8. Voor wie betekent het geestelijk overspel zich met de politiek in te laten, en waarom?
8 In de Bijbel wordt aangetoond dat Satan de god van deze wereld is en dat haar menselijke heersers worden gemanoeuvreerd door de demonen die hij uitzendt, en allen die zich aan de dienst van deze wereld overgeven, zijn op sluwe wijze slaven van Satan, de god van deze wereld, gemaakt (Rom. 6:16; 2 Kor. 4:4; Openb. 16:13, 14, 16). „De gehele wereld ligt in de macht van de goddeloze” (1 Joh. 5:19, NW). Allen die een deel van de wereld zijn, moeten in haar zonden delen en komen onder de macht van haar god, Satan de Duivel, en wanneer enigen die in een verbondsverhouding tot Jehovah staan, aldus onderworpen zijn, zou dit geestelijk overspel betekenen. Daarom worden zij die in een verbondsverhouding tot God staan en vrienden met de wereld zijn, door de Bijbel als overspeleressen geclassificeerd: „Overspeleressen, weet gij niet dat de vriendschap met de wereld vijandschap met God is? Alwie derhalve een vriend der wereld wil zijn, stelt zich tot een vijand van God” (Jak. 4:4, NW). Vandaar dat elke religieuze organisatie die aan politiek doet terwijl ze beweert in een verbondsverhouding tot Jehovah te staan en terwijl ze zich met veel vertoon voordoet als de bruid van Christus, geestelijk overspel pleegt. Dat is reden tot echtscheiding, en op die gronden scheidde Jehovah God van de natie Israël. — Jes. 50:1.

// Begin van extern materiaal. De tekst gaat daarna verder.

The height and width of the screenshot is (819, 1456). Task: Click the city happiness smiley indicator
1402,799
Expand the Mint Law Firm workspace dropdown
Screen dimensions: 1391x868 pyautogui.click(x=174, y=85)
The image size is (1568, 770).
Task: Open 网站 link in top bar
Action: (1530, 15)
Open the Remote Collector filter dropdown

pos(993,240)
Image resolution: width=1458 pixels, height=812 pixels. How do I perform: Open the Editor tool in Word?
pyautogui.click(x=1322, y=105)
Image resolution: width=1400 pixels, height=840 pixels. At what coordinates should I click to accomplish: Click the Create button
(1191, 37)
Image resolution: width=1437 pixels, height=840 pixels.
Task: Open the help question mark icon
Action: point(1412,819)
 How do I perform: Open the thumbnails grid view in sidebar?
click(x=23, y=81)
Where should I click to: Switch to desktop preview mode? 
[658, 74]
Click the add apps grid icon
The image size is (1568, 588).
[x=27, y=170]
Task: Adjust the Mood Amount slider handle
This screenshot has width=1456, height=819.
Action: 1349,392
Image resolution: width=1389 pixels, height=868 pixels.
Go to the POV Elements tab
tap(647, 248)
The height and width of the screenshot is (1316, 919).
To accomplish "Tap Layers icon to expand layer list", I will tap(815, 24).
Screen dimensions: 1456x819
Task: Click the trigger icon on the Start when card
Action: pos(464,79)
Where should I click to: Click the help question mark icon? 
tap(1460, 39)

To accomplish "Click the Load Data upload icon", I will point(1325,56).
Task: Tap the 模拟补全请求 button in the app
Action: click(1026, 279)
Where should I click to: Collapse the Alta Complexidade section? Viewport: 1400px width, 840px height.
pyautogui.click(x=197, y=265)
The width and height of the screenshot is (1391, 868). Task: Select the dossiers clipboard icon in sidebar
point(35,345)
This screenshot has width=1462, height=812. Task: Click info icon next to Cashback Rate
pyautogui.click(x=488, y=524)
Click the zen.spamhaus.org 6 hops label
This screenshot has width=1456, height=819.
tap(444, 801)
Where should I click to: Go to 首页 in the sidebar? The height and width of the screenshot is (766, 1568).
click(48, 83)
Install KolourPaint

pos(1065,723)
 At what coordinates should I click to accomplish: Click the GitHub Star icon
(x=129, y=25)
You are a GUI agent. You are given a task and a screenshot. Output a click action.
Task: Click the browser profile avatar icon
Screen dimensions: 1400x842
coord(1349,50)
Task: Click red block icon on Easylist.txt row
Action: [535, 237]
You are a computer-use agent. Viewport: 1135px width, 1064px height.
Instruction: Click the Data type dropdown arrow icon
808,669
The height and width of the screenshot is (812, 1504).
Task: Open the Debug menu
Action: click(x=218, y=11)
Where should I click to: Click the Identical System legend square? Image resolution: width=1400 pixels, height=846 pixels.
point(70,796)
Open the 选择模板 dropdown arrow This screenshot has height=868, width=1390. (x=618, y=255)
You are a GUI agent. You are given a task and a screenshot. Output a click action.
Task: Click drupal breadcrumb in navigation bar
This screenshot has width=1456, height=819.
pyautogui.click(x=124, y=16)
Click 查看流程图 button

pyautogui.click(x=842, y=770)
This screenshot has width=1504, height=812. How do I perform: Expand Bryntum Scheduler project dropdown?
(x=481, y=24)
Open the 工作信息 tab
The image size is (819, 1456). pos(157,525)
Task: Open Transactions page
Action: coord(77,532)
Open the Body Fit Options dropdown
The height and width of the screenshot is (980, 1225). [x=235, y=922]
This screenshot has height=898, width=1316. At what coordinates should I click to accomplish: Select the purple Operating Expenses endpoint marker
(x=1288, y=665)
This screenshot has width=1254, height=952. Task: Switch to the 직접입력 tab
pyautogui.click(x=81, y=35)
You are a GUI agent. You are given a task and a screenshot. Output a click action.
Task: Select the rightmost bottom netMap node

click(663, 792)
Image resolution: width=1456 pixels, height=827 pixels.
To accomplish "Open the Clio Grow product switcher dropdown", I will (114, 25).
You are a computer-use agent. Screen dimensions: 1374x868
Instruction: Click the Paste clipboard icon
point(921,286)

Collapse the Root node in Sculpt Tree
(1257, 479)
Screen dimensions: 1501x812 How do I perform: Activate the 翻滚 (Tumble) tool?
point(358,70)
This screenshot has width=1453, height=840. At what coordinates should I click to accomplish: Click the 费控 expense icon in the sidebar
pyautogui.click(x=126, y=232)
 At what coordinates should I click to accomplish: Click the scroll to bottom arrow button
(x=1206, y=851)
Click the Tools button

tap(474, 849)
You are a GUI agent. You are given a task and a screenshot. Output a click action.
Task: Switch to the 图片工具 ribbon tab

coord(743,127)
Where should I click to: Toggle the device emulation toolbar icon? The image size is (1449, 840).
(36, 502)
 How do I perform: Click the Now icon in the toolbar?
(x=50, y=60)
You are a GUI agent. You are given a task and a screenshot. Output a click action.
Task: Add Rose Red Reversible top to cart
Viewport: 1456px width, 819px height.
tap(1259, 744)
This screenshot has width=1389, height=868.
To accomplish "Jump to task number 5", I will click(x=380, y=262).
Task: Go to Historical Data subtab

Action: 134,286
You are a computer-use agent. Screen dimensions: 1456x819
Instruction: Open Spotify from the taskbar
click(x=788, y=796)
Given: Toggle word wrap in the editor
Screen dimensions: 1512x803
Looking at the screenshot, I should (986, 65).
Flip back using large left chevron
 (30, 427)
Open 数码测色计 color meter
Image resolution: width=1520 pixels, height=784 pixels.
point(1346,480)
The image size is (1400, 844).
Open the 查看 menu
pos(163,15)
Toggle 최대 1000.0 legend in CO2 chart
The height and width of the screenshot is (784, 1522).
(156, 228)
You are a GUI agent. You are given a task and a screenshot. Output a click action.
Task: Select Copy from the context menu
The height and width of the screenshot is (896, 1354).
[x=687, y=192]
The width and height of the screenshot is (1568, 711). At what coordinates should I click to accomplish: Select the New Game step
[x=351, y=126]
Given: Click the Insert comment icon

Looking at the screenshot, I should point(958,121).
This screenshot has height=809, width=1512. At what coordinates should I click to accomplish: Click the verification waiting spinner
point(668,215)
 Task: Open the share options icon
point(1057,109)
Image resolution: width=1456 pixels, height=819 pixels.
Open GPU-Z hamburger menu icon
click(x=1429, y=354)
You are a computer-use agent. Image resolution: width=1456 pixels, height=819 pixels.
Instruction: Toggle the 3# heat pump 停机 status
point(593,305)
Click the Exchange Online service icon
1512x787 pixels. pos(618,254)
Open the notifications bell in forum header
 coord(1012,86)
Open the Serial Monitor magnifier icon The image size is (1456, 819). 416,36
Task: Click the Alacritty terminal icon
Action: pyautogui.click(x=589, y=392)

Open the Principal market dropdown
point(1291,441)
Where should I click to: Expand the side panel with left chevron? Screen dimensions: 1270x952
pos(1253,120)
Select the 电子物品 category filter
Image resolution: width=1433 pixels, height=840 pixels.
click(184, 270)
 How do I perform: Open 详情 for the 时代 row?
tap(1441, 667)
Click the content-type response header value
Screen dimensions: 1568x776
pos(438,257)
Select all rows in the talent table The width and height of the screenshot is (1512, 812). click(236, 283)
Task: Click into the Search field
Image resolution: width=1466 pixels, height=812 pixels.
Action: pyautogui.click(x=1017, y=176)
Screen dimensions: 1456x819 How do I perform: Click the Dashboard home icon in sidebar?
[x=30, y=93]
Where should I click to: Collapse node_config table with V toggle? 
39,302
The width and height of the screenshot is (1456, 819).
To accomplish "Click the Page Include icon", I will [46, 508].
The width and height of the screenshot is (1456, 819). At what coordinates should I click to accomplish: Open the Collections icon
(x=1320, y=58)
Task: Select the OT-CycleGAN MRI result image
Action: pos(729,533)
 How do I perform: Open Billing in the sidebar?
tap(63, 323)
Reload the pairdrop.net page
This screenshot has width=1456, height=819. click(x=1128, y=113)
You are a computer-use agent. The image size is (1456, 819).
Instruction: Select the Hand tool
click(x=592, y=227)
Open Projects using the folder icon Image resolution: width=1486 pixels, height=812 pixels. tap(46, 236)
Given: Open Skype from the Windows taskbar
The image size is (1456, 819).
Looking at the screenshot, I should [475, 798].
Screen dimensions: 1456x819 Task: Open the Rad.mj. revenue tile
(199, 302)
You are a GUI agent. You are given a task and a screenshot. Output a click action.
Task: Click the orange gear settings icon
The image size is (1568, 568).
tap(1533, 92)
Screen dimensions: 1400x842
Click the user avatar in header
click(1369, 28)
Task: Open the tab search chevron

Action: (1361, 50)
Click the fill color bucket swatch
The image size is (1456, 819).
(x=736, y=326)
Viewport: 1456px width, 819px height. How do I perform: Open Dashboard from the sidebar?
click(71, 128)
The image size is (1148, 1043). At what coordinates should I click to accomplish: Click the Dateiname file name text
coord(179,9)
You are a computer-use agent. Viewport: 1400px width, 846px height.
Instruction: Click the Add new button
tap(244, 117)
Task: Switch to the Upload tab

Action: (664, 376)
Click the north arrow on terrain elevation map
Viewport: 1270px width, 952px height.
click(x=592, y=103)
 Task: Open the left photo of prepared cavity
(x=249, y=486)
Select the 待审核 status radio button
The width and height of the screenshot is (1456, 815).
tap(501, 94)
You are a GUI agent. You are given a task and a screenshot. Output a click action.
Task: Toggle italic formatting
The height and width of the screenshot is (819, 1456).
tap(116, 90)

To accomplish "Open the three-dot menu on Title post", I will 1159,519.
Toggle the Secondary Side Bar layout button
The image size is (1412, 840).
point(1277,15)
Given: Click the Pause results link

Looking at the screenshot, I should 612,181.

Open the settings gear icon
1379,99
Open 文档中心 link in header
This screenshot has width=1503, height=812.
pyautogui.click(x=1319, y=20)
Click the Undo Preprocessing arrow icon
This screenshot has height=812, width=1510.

JUDA IN 607 V. CHR. VERWOEST
9. Welke gebeurtenissen waren voorbeeldig, en waarom beschouwen wij ze thans?
9 De wijze waarop Jehovah met Israël handelde, was voorbeeldig en dient als een onderwijzend voorbeeld voor ons in deze tijd (Rom. 15:4; 1 Kor. 10:11). Tot zulke voorbeeldige gebeurtenissen behoorden de voorvallen welke de natie in 607 v. Chr. en 70 n. Chr. wedervaarde. Babylon heeft Jeruzalem en Juda in 607 v. Chr. verwoest, toch wordt er nadat Jeruzalem had opgehouden te bestaan en toen de puinhopen van Babylon begraven lagen onder hopen opeengestapeld stof en vuil, in de Bijbel gesproken over toekomstige activiteiten van Jeruzalem en Babylon, waardoor wordt aangetoond dat deze plaatsen voorbeeldig waren. In de respectieve hoofdstukken 24, 13 en 21 van Mattheüs, Markus en Lukas voorzeide Christus Jezus de verwoestende gebeurtenissen welke Jeruzalem in 70 n. Chr. overvielen, maar de wereldoorlog en wereldomvattende prediking en tweede tegenwoordigheid waarover hij sprak, geschiedden niet destijds, waardoor wordt aangetoond dat het jaar 70 n. Chr. slechts een vervulling in het klein kenmerkte en dat er een toekomstige vervulling in het groot overbleef, waarin alle onderdelen van de profetie volledig in vervulling zouden gaan. Wij beschouwen de gebeurtenissen van het jaar 607 v. Chr. en 70 n. Chr. thans niet enkel en alleen omdat ze voorbeeldig zijn, maar omdat er eveneens door wordt aangetoond wat de gevolgen waren van het feit dat Israël zich met de wereldse politiek had ingelaten. Wij vinden het vooral passend deze historische gebeurtenissen te beschouwen. De wijze waarop Jehovah met die natie, welke in een verbondsverhouding tot hem stond, handelde toen ze afdwaalde en zich in de politiek begaf, onthult zijn gedachten over zulke aangelegenheden.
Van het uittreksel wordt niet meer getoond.